Population Research Discovery Seminars
Navigating Ambiguity: Imprecise Probabilities and the Updating of Disease Risk Beliefs
Jason Kerwin, Economics, University of Washington
Divya Pandey, Applied Economics, University of Minnesota
Parrington Hall Room 360
To Join By Zoom: Register HERE
03/07/2025
12:30-1:30 PM PT
360 Parrington Hall
Co-Sponsor(s):
Probabilistic risk beliefs are key drivers of economic and health decisions, but people are not always certain about their beliefs. We study these “impre-cise probabilities”, also known as ambiguous beliefs. Imprecision is measurable separately from the level of risk beliefs, and higher imprecision leads to more updating of beliefs in response to a randomized information treatment. New information also causes changes in imprecision levels. We can map our data onto both a standard Bayesian model and a version that is designed to handle imprecise probabilities; these models match some features of our data but not all of them. Imprecise probabilities have important implications for our understanding of decisionmaking and for the design of programs intended to change people’s minds.

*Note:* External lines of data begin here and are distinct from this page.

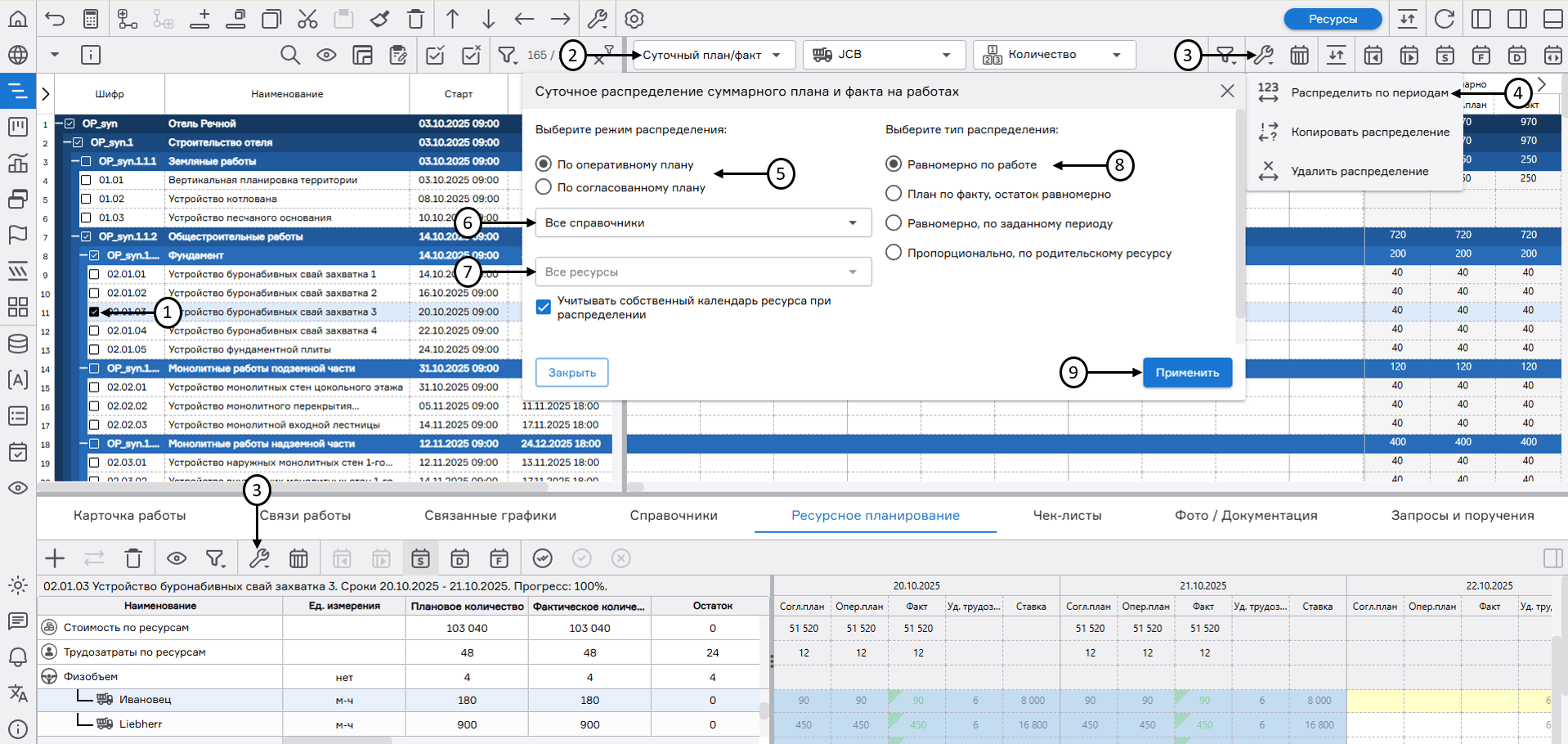Image resolution: width=1568 pixels, height=744 pixels.
Task: Click the 'Ресурсы' button at top
Action: point(1333,19)
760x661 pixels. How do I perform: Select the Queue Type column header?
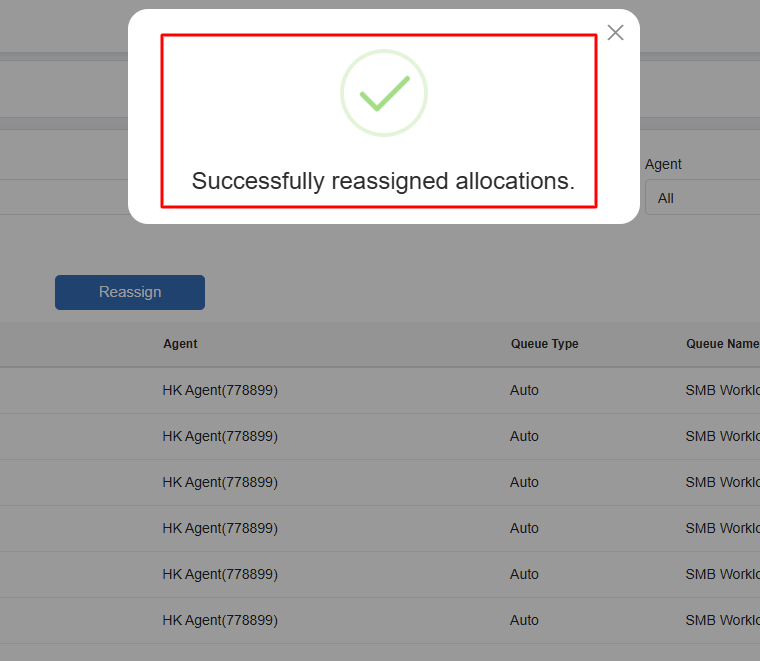click(x=544, y=344)
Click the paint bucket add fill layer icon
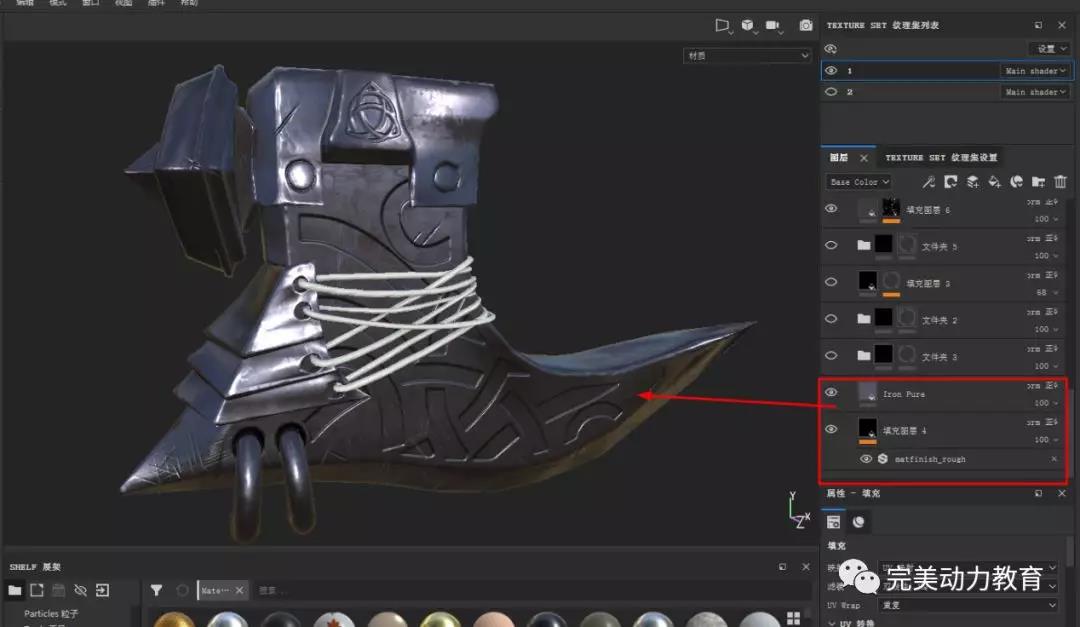Screen dimensions: 1080x627 pos(994,182)
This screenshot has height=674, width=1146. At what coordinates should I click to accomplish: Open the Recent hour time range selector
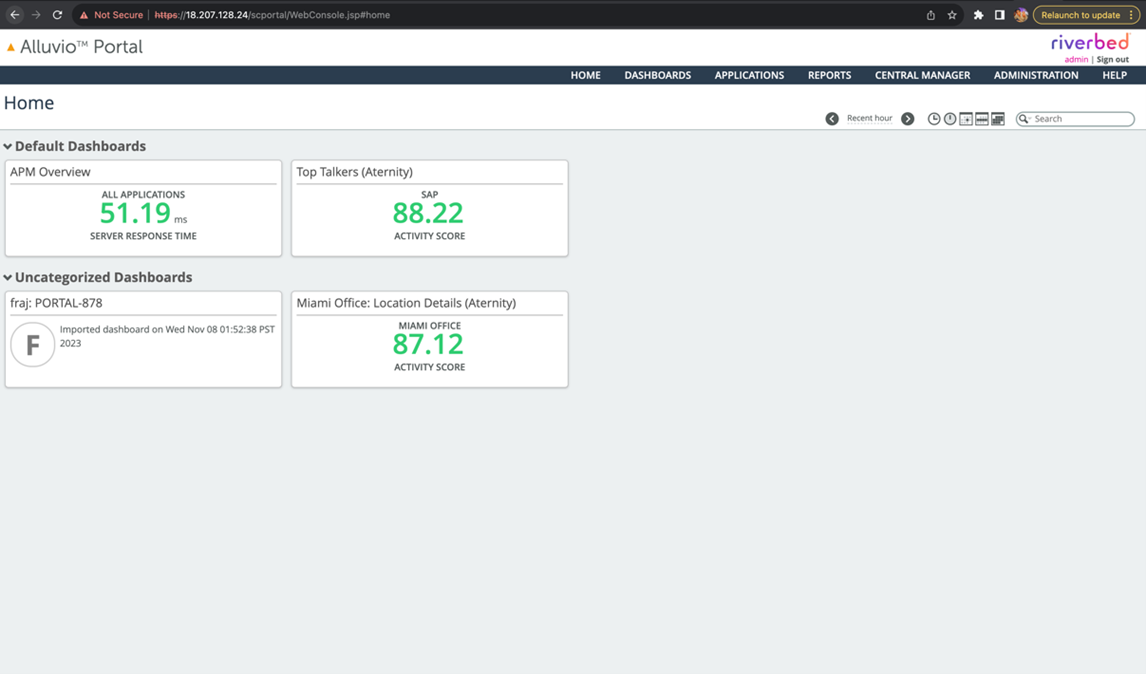[x=869, y=119]
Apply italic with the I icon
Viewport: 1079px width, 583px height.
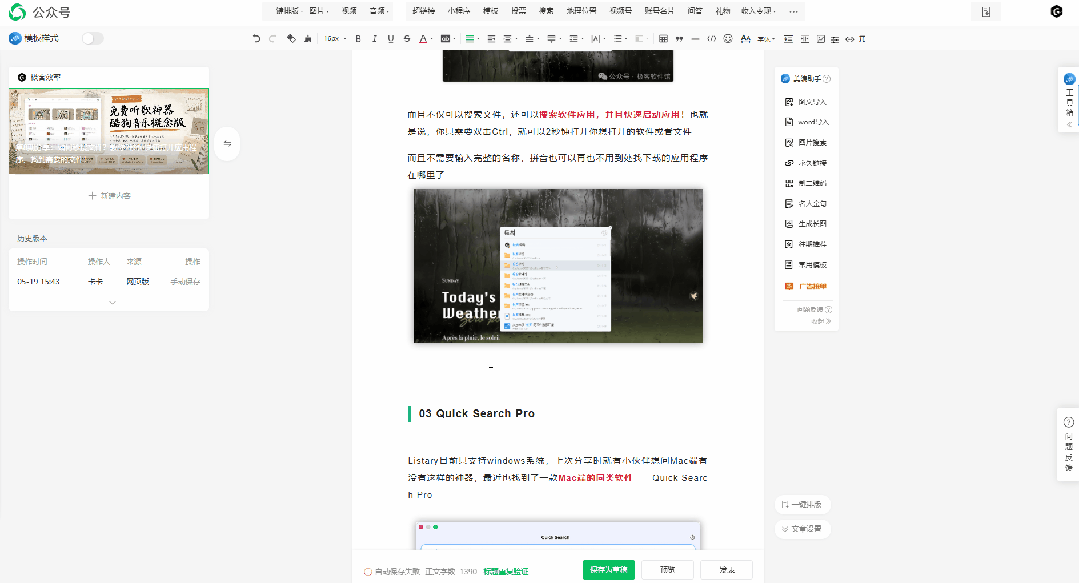[x=374, y=39]
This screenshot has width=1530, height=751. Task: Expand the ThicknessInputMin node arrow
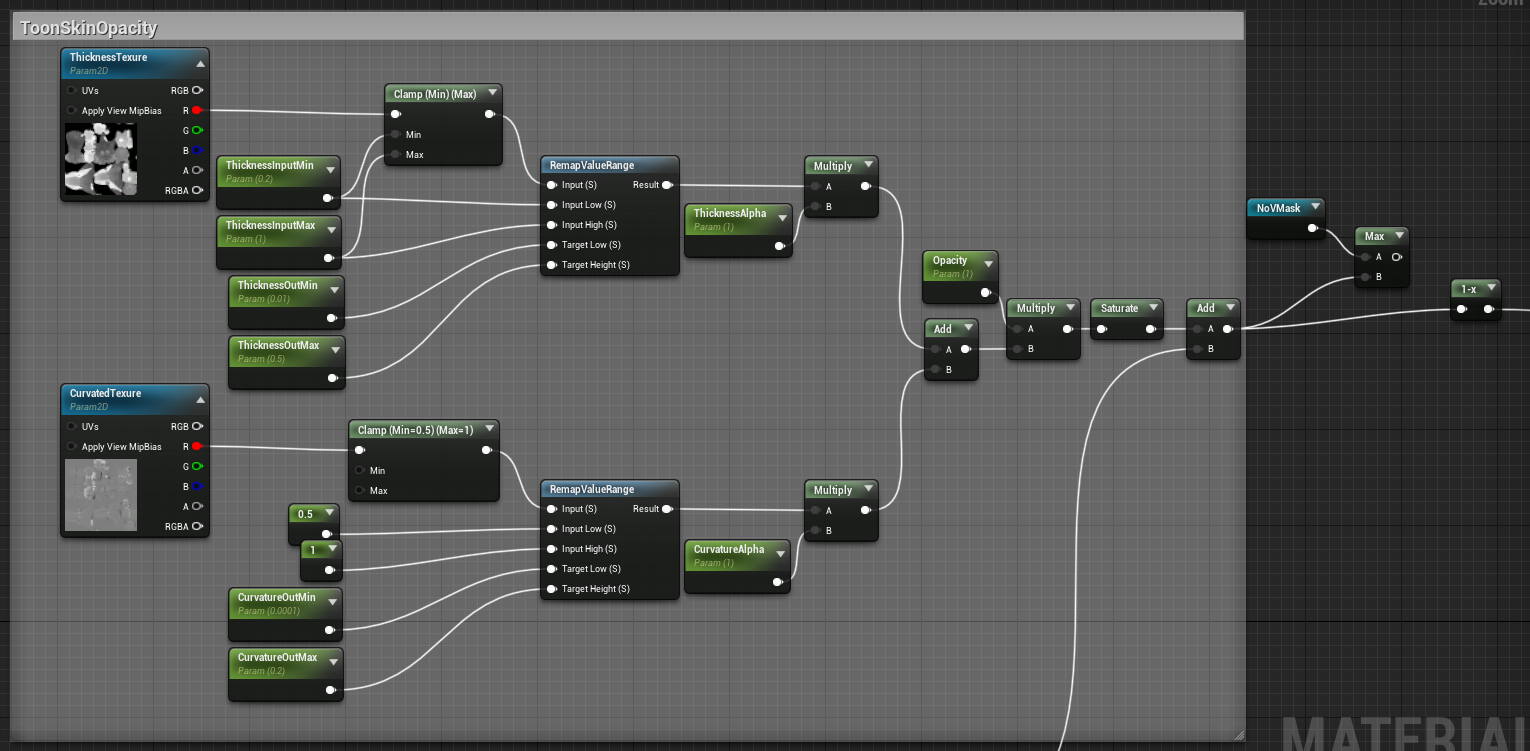point(331,168)
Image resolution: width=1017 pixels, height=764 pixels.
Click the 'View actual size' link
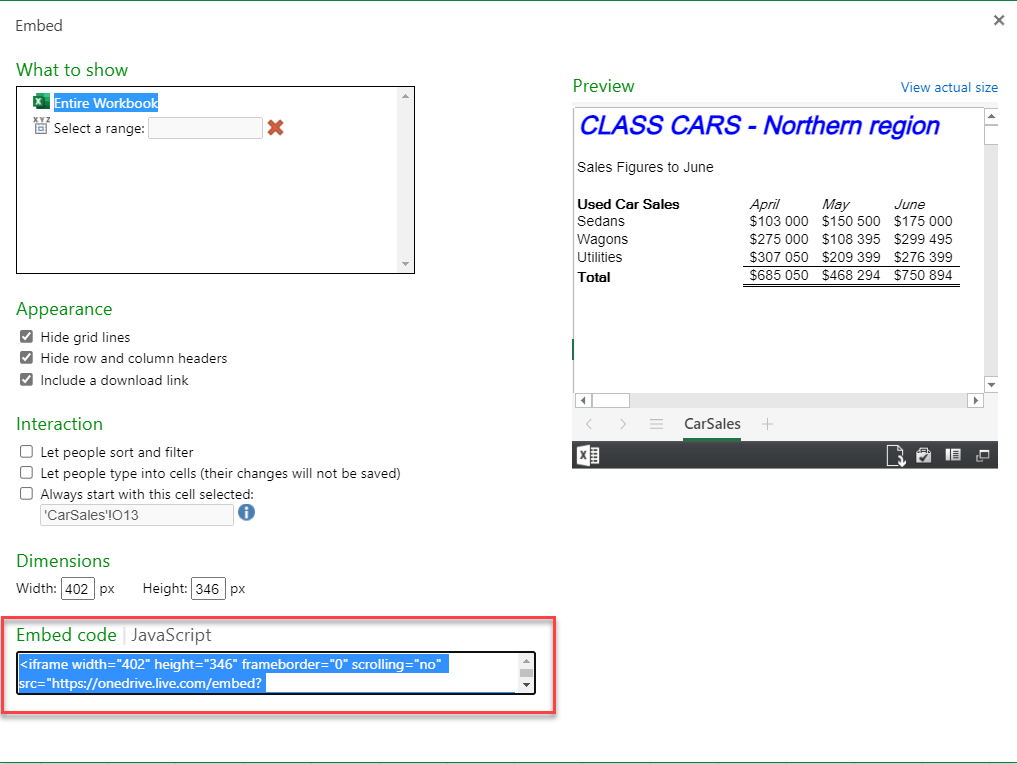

Jason Kerwin currently a tenured Associate Professor in the Department of Economics and a Brimmer Distinguished Scholar at the University of Washington, an Affiliated Professor at J-PAL, and a Research Fellow at IZA. He received his Ph.D. in Economics from the University of Michigan, where he was also an Economic Demography Trainee at Michigan’s Population Studies Center. From 2015 to 2024 he was on the faculty of the Department of Applied Economics at the University of Minnesota. Jason’s research focuses on understanding the choices people in developing countries make about health, education, employment, and savings. To do this he combines randomized field experiments and other compelling causal inference methods with cutting-edge methods from econometrics and machine learning. Jason has done fieldwork in Malawi, Uganda, India, and Egypt. His papers have been published in journals that include the American Economic Review, the Journal of Econometrics, the Review of Economics and Statistics, and the Journal of Development Economics.